AI Act : le feu vert unanime des Etats membres

Publié le 5 Fév, 2024

Vendredi, les ambassadeurs des 27 Etats membres de l’Union européenne [1] ont approuvé à l’unanimité l’AI Act, « un cadre règlementaire exhaustif sur l’intelligence artificielle » (IA), présenté comme « le premier de ce genre au monde ».

L’année dernière, la Chine a introduit des règles sur l’IA générative et le président américain Joe Biden a publié un décret réglementant la technologie. Toutefois, « la législation de l’UE est la plus complète, avec des règles contraignantes sur un large éventail de questions allant des risques aux droits d’auteur ».

L’AI Act ventile les systèmes en quatre catégories principales en fonction du « risque potentiel qu’ils représentent pour la société » (cf. Intelligence artificielle : « Nous ne sommes plus dans le temps du débat intellectuel »). Les systèmes considérés comme présentant un « risque élevé » seront soumis à « des règles strictes qui s’appliqueront avant leur entrée sur le marché de l’UE ». Une fois disponibles, ils seront placés sous la surveillance des autorités nationales, avec le soutien du bureau de l’IA au sein de la Commission européenne.

TÂCHES À RÉALISER>
1. Selon l'extrait sur l'AI Act, en combien de catégories principales ce règlement répartit-il les systèmes d'IA ?
2. Recopiez mot pour mot l'extrait sur l'AI Act, de « L’année dernière, la » à « la Commission européenne. ».
Les items présentés ensuite forment un ensemble indépendant de l'extrait.

DONNÉES FOURNIES>
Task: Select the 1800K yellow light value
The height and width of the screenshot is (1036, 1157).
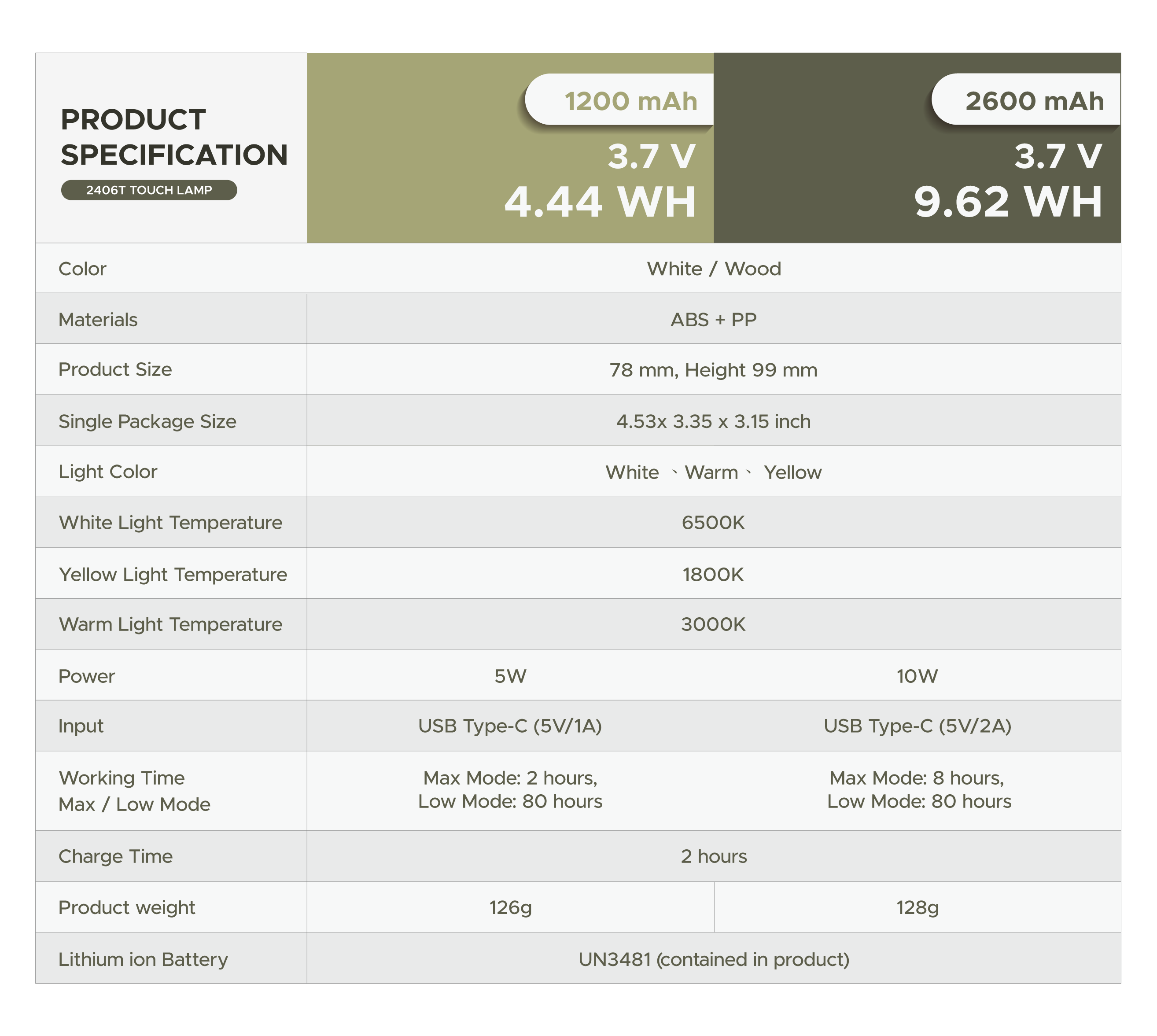Action: pos(714,574)
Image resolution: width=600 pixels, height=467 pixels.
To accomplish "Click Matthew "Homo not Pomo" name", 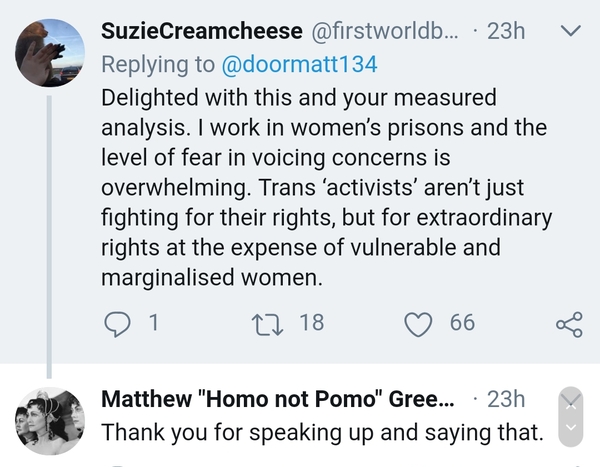I will pos(278,399).
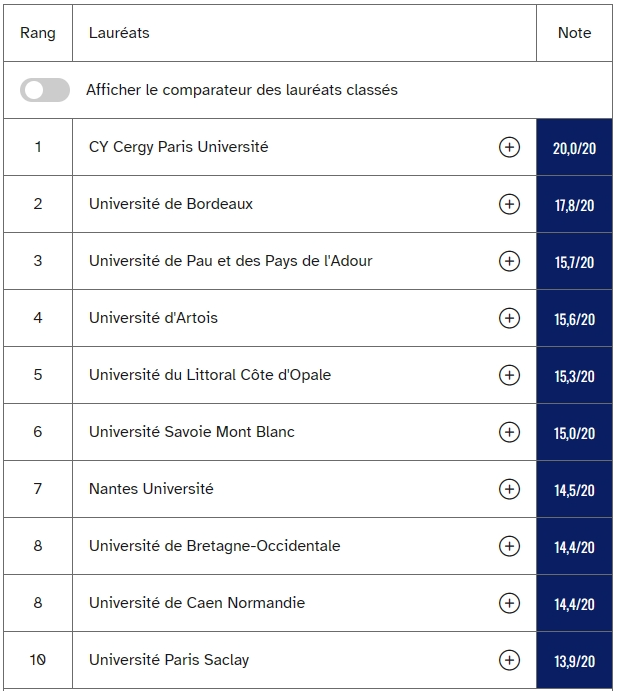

SOLUTIONS>
1. En quatre catégories principales.

2.
L’année dernière, la Chine a introduit des règles sur l’IA générative et le président américain Joe Biden a publié un décret réglementant la technologie. Toutefois, « la législation de l’UE est la plus complète, avec des règles contraignantes sur un large éventail de questions allant des risques aux droits d’auteur ».

L’AI Act ventile les systèmes en quatre catégories principales en fonction du « risque potentiel qu’ils représentent pour la société » (cf. Intelligence artificielle : « Nous ne sommes plus dans le temps du débat intellectuel »). Les systèmes considérés comme présentant un « risque élevé » seront soumis à « des règles strictes qui s’appliqueront avant leur entrée sur le marché de l’UE ». Une fois disponibles, ils seront placés sous la surveillance des autorités nationales, avec le soutien du bureau de l’IA au sein de la Commission européenne.